_TASK DIRECTIONS_
Return each of the entries below precisely as it appears.

(Stored data entries)
....

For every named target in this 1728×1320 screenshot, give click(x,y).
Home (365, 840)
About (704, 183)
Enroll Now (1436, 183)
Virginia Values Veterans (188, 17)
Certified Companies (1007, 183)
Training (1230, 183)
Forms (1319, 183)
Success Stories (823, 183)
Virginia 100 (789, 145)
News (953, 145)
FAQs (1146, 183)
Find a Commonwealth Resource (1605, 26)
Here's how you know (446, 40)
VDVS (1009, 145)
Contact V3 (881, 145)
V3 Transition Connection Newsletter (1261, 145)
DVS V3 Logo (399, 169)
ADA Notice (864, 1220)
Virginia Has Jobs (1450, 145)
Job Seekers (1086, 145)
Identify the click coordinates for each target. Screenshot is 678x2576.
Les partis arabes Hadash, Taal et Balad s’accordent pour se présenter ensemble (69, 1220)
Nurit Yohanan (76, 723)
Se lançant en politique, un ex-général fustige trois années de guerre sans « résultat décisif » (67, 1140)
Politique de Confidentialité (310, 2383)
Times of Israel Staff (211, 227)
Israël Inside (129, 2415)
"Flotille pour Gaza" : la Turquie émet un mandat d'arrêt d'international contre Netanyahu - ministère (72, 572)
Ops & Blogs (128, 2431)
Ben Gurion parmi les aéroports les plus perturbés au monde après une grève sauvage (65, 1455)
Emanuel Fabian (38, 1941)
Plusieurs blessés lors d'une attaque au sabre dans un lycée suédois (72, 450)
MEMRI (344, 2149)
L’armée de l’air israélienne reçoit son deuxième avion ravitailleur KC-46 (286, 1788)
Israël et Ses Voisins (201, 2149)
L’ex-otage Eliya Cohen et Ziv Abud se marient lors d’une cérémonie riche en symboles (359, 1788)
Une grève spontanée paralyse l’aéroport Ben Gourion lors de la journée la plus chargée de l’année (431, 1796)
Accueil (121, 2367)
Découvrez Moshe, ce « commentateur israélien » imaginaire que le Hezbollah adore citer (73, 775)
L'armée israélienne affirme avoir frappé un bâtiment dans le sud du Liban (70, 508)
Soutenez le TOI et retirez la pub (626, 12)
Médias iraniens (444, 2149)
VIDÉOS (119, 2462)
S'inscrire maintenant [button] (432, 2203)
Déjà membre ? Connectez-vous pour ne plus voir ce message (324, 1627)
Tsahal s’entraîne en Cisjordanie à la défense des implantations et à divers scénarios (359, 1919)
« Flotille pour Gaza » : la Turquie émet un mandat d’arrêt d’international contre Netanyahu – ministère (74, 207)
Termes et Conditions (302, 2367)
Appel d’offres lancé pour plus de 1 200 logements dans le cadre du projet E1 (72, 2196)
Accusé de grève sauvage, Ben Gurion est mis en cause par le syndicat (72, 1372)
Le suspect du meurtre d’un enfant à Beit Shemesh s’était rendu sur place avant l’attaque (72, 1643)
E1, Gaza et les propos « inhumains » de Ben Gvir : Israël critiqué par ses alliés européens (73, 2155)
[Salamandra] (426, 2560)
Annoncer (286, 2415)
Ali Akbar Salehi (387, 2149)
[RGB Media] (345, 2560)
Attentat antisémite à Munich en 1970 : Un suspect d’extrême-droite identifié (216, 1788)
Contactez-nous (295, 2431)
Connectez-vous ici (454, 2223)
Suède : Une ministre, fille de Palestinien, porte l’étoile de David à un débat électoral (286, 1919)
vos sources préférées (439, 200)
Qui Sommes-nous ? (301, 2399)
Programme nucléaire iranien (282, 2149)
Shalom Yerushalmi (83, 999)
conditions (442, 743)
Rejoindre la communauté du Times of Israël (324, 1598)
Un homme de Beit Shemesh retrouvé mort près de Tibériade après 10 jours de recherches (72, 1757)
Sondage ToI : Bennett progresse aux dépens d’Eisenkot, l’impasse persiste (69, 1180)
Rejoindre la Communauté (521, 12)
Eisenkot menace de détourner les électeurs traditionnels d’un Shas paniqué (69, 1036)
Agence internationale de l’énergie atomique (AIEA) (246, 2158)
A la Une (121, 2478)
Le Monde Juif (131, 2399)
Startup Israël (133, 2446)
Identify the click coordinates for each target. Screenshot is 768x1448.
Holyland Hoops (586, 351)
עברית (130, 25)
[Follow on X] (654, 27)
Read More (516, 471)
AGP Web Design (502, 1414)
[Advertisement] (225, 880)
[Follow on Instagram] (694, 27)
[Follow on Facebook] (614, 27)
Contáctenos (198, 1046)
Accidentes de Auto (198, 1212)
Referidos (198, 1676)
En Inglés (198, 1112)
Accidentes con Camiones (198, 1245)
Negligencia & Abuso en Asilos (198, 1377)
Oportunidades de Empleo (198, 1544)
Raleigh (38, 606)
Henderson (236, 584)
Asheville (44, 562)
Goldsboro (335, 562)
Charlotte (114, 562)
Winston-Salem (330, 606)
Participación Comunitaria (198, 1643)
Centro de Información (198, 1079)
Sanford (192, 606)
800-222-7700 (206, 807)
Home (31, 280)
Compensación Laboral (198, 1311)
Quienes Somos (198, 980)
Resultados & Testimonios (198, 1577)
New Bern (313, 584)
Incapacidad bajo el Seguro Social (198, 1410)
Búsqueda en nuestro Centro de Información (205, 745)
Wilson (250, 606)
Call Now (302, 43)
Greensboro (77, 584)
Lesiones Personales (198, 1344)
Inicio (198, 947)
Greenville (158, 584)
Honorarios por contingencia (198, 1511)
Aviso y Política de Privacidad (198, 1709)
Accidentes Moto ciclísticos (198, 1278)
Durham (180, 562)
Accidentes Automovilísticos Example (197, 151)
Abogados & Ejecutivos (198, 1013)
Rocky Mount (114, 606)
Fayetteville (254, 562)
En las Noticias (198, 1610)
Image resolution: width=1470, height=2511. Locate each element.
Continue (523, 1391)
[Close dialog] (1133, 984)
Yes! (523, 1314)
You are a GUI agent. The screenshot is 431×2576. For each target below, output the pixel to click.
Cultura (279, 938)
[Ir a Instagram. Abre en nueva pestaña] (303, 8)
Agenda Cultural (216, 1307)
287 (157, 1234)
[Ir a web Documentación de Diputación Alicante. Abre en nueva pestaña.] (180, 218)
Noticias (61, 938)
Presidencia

....

_RESPONSE BELOW_
For every named target in this 1728×1320 screenshot, give click(x,y).
Home (365, 840)
About (704, 183)
Enroll Now (1436, 183)
Virginia Values Veterans (188, 17)
Certified Companies (1007, 183)
Training (1230, 183)
Forms (1319, 183)
Success Stories (823, 183)
Virginia 100 (789, 145)
News (953, 145)
FAQs (1146, 183)
Find a Commonwealth Resource (1605, 26)
Here's how you know (446, 40)
VDVS (1009, 145)
Contact V3 (881, 145)
V3 Transition Connection Newsletter (1261, 145)
DVS V3 Logo (399, 169)
ADA Notice (864, 1220)
Virginia Has Jobs (1450, 145)
Job Seekers (1086, 145)
Identify the click coordinates for each target. Screenshot is 678x2576.
Les partis arabes Hadash, Taal et Balad s’accordent pour se présenter ensemble (69, 1220)
Nurit Yohanan (76, 723)
Se lançant en politique, un ex-général fustige trois années de guerre sans « résultat décisif » (67, 1140)
Politique de Confidentialité (310, 2383)
Times of Israel Staff (211, 227)
Israël Inside (129, 2415)
"Flotille pour Gaza" : la Turquie émet un mandat d'arrêt d'international contre Netanyahu - ministère (72, 572)
Ops & Blogs (128, 2431)
Ben Gurion parmi les aéroports les plus perturbés au monde après une grève sauvage (65, 1455)
Emanuel Fabian (38, 1941)
Plusieurs blessés lors d'une attaque au sabre dans un lycée suédois (72, 450)
MEMRI (344, 2149)
L’armée de l’air israélienne reçoit son deuxième avion ravitailleur KC-46 (286, 1788)
Israël et Ses Voisins (201, 2149)
L’ex-otage Eliya Cohen et Ziv Abud se marient lors d’une cérémonie riche en symboles (359, 1788)
Une grève spontanée paralyse l’aéroport Ben Gourion lors de la journée la plus chargée de l’année (431, 1796)
Accueil (121, 2367)
Découvrez Moshe, ce « commentateur israélien » imaginaire que le Hezbollah adore citer (73, 775)
L'armée israélienne affirme avoir frappé un bâtiment dans le sud du Liban (70, 508)
Soutenez le TOI et retirez la pub (626, 12)
Médias iraniens (444, 2149)
VIDÉOS (119, 2462)
S'inscrire maintenant [button] (432, 2203)
Déjà membre ? Connectez-vous pour ne plus voir ce message (324, 1627)
Tsahal s’entraîne en Cisjordanie à la défense des implantations et à divers scénarios (359, 1919)
« Flotille pour Gaza » : la Turquie émet un mandat d’arrêt d’international contre Netanyahu – ministère (74, 207)
Termes et Conditions (302, 2367)
Appel d’offres lancé pour plus de 1 200 logements dans le cadre du projet E1 (72, 2196)
Accusé de grève sauvage, Ben Gurion est mis en cause par le syndicat (72, 1372)
Le suspect du meurtre d’un enfant à Beit Shemesh s’était rendu sur place avant l’attaque (72, 1643)
E1, Gaza et les propos « inhumains » de Ben Gvir : Israël critiqué par ses alliés européens (73, 2155)
[Salamandra] (426, 2560)
Annoncer (286, 2415)
Ali Akbar Salehi (387, 2149)
[RGB Media] (345, 2560)
Attentat antisémite à Munich en 1970 : Un suspect d’extrême-droite identifié (216, 1788)
Contactez-nous (295, 2431)
Connectez-vous ici (454, 2223)
Suède : Une ministre, fille de Palestinien, porte l’étoile de David à un débat électoral (286, 1919)
vos sources préférées (439, 200)
Qui Sommes-nous ? (301, 2399)
Programme nucléaire iranien (282, 2149)
Shalom Yerushalmi (83, 999)
conditions (442, 743)
Rejoindre la communauté du Times of Israël (324, 1598)
Un homme de Beit Shemesh retrouvé mort près de Tibériade après 10 jours de recherches (72, 1757)
Sondage ToI : Bennett progresse aux dépens d’Eisenkot, l’impasse persiste (69, 1180)
Rejoindre la Communauté (521, 12)
Eisenkot menace de détourner les électeurs traditionnels d’un Shas paniqué (69, 1036)
Agence internationale de l’énergie atomique (AIEA) (246, 2158)
A la Une (121, 2478)
Le Monde Juif (131, 2399)
Startup Israël (133, 2446)
Identify the click coordinates for each target. Screenshot is 768x1448.
Holyland Hoops (586, 351)
עברית (130, 25)
[Follow on X] (654, 27)
Read More (516, 471)
AGP Web Design (502, 1414)
[Advertisement] (225, 880)
[Follow on Instagram] (694, 27)
[Follow on Facebook] (614, 27)
Contáctenos (198, 1046)
Accidentes de Auto (198, 1212)
Referidos (198, 1676)
En Inglés (198, 1112)
Accidentes con Camiones (198, 1245)
Negligencia & Abuso en Asilos (198, 1377)
Oportunidades de Empleo (198, 1544)
Raleigh (38, 606)
Henderson (236, 584)
Asheville (44, 562)
Goldsboro (335, 562)
Charlotte (114, 562)
Winston-Salem (330, 606)
Participación Comunitaria (198, 1643)
Centro de Información (198, 1079)
Sanford (192, 606)
800-222-7700 (206, 807)
Home (31, 280)
Compensación Laboral (198, 1311)
Quienes Somos (198, 980)
Resultados & Testimonios (198, 1577)
New Bern (313, 584)
Incapacidad bajo el Seguro Social (198, 1410)
Búsqueda en nuestro Centro de Información (205, 745)
Wilson (250, 606)
Call Now (302, 43)
Greensboro (77, 584)
Lesiones Personales (198, 1344)
Inicio (198, 947)
Greenville (158, 584)
Honorarios por contingencia (198, 1511)
Aviso y Política de Privacidad (198, 1709)
Accidentes Moto ciclísticos (198, 1278)
Durham (180, 562)
Accidentes Automovilísticos Example (197, 151)
Abogados & Ejecutivos (198, 1013)
Rocky Mount (114, 606)
Fayetteville (254, 562)
En las Noticias (198, 1610)
Image resolution: width=1470, height=2511. Locate each element.
Continue (523, 1391)
[Close dialog] (1133, 984)
Yes! (523, 1314)
You are a GUI agent. The screenshot is 431×2576. For each target below, output the pixel to click.
Cultura (279, 938)
[Ir a Instagram. Abre en nueva pestaña] (303, 8)
Agenda Cultural (216, 1307)
287 (157, 1234)
[Ir a web Documentación de Diputación Alicante. Abre en nueva pestaña.] (180, 218)
Noticias (61, 938)
Presidencia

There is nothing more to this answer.